There's a lot of open data available about the demographics and geography of the planet. But this information is not necessarily supervised in any particular structure from which insights can be drawn.
This project create clusters of distinct commercial centers or markets using points of interest data of a city (the city could be yours). Points of interest (POI) data provides location information of different places along with their defining tags like hotels, type of shops, type of amenities, etc.
The jupyter notebook is easily rendered over Github so you don't have to do anything specific. But the Folium Maps which are used here will not be rendered here on github, so download all the 'htlm' files from Map folder and open on Chrome Browser or run the notebook locally.
Getting an open source map which have all the attributes.

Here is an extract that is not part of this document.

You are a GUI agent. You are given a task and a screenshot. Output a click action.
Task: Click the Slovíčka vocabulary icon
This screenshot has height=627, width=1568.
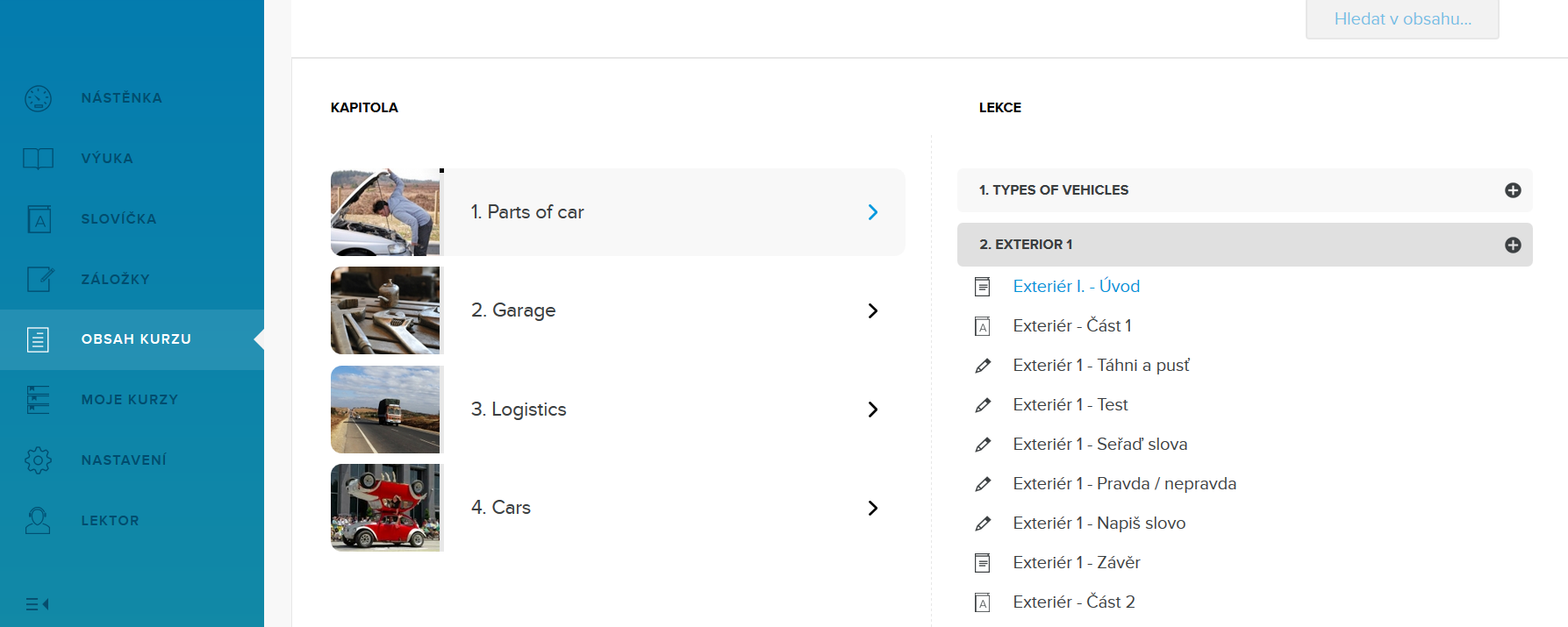tap(39, 219)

Open Source Map (OSM): (https://www.openstreetmap.org/#map=11/28.6518/77.2219) is the open source to get all the information.
You can use overpy (a python frontend for overpass API of OSM) to get OSM data for the desired city.
Now to save the desired POI data, you need to frame a query and export the data. You can use overpass-turbo to frame queries. Also Read about the various spatial vector types.
Save or Export the data as geojson file.
Query to extract a point or known as node, here below a shop.
node[amenity=shop]({{bbox}});
out;
Use the Geopandas library, a python library based on pandas to work with geospatial data.
A python library built upon leaflet, which is a Java Script based web library. It provides enough customization and options to play with interactive web map.
Import a map of North Delhi by providing the geo-coordinates and arguments
Using the data, plot the coordinates of the POIs over the map area
Now add the heat map plugin to see the density of the POIs
Using the MarkerCluster plugin of Folium, cluster the points into groups
In Data Science and Machine Learning, KMeans and DBScan are two of the most popular clustering(unsupervised) algorithms.
Density clustering algorithms use the concept of reachability i.e. how many neighbors has a point within a radius. DBScan is more lovely because it doesn’t need parameter, k, which is the number of clusters we are trying to find, which KMeans needs. When you don’t know the number of clusters hidden in the dataset and there’s no way to visualize your dataset, it’s a good decision to use DBScan. DBSCAN produces a varying number of clusters, based on the input data.
- Ploting the DBSCAN cluster into Folium Maps
- Apart from Node, including Way and Relation data type and perform similar analysis and clustering.